Technical Journal — Egis (Admin, Positions, BI, Time Invariants)

What I have done

  • Continued shaping Egis Admin BI and operations with a strict backend-first, evidence-first approach.
  • Extended Admin Dashboard metrics:
    • Updated Total Fee to correctly include funding fees.
    • Added Total Volume as a pure execution-derived metric.
    • Defined navigation from Total Fee → a new Admin > Fees page.
  • Designed the Admin > Fees page with:
    • A clear summary section (total, trading fees, funding fees).
    • A paginated, backend-driven table listing all fee records.
  • Refactored Admin > Positions for clarity and correctness:
    • Merged opened_at and closed_at into a single Duration column.

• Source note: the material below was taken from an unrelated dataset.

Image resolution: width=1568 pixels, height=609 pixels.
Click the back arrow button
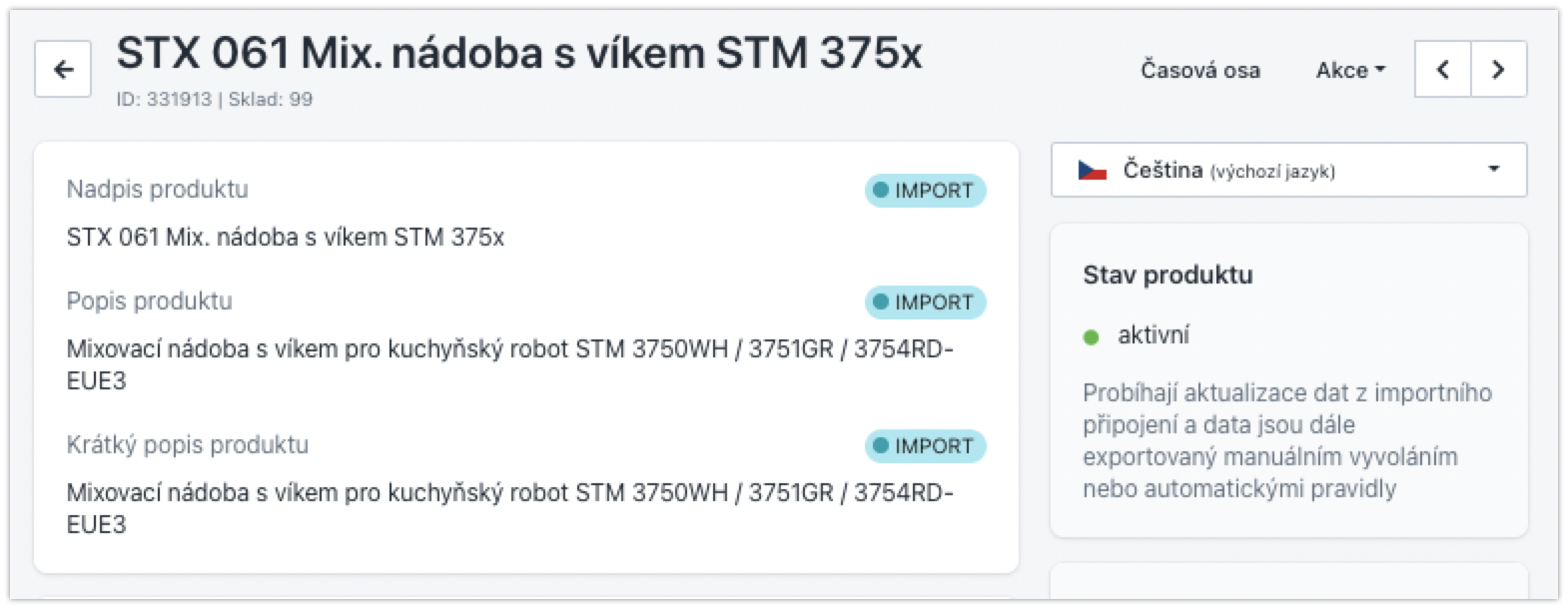(x=63, y=69)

    • Duration is human-readable, backend-generated, and excludes seconds.
    • Open positions display - instead of live timers.
    • Added hover tooltips to reveal exact opened / closed datetimes when needed.

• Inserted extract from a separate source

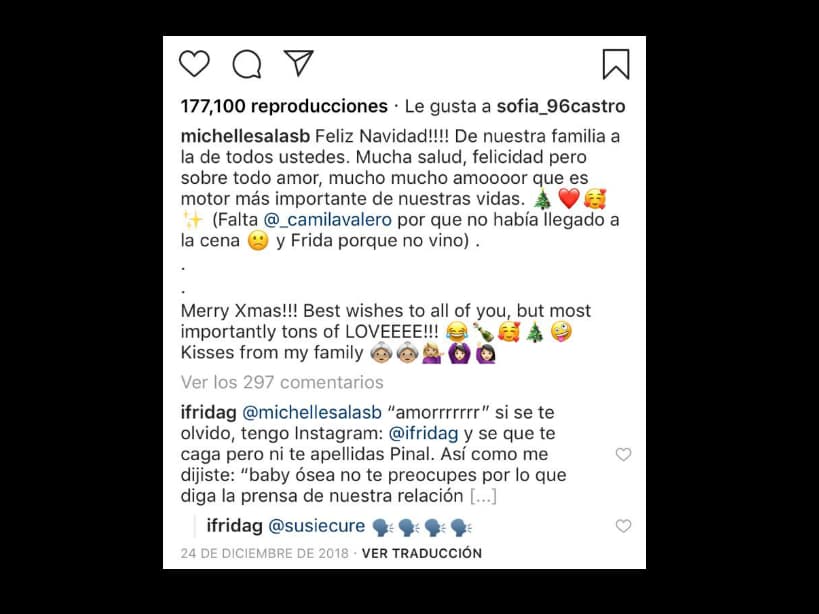Image resolution: width=819 pixels, height=614 pixels.
Task: Open @michellesalasb mention in comment
Action: pyautogui.click(x=312, y=412)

  • Investigated and fixed multiple timestamp consistency issues:
    • Detected impossible cases where closed_at < opened_at.
    • Fixed the root cause instead of masking it at the UI layer.

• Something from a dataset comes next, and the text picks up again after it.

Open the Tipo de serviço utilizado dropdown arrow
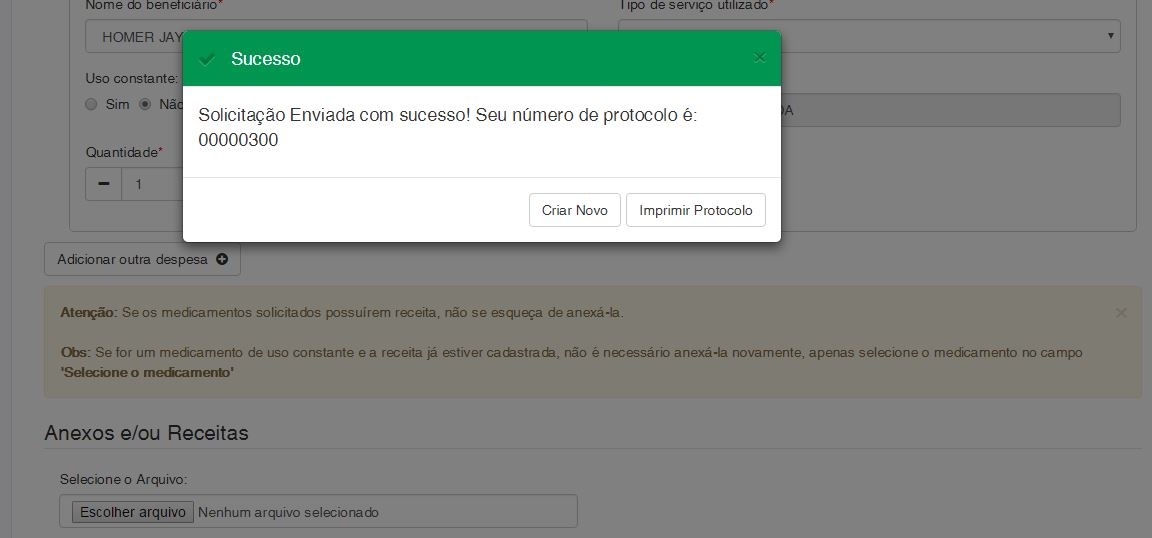[x=1111, y=36]
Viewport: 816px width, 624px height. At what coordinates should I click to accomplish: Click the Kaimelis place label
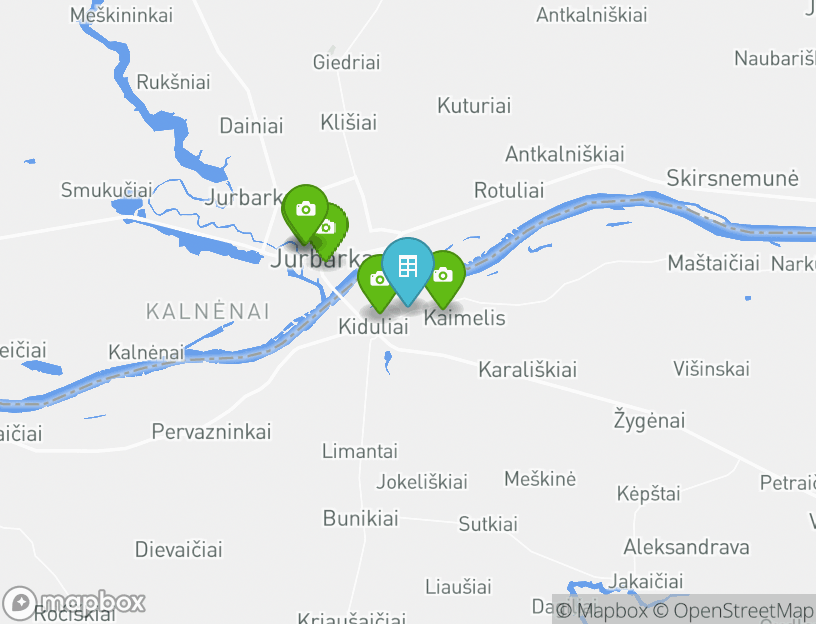(x=465, y=317)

    • Discovered a follow-up issue where some CLOSED positions lost closed_at.
    • Enforced the invariant: status = CLOSED requires a valid closed_at or an explicit reason.
  • Identified a new anomaly:
    • Positions with IDs 41–55 showing opened_at == closed_at.
    • Initiated a structured investigation to trace this back to execution data, repair logic, or timestamp normalization.
  • Defined multiple hard invariants and investigative playbooks for Cursor:
    • Positions lifecycle must be derived from executions, not assumptions.
    • No silent timestamp “fixing”.
    • All BI and display values must be explainable under stress.

What I have learned

  • Time is one of the most fragile domains in trading systems:
    • A single guard clause meant to “fix” bad data can quietly corrupt historical truth.
    • Every timestamp must have a clear origin: execution time, not import time or UI time.
  • UI simplification increases backend responsibility:
    • Replacing raw timestamps with Duration made data inconsistencies more visible, not less.
    • This is good: it forces correctness instead of hiding problems.
  • Status-based assumptions are dangerous:
    • status = CLOSED does not automatically mean all lifecycle fields are valid.
    • Status transitions must be atomic with their timestamps.
  • Backend-first formatting is not just aesthetics:
    • Centralizing datetime, currency, and duration formatting eliminates entire classes of bugs.
    • It also makes cross-page consistency enforceable, not aspirational.
  • BI features should reinforce invariants, not create overlap:
    • Separating execution quality, fees, volume, and PnL keeps each metric auditable.
    • Removing seconds from duration is a UX choice that also reduces false precision.
  • Every fix must create a recovery path:
    • Nulling bad data without recomputation logic only defers the bug.
    • Repair commands and evidence logs are essential for long-lived systems.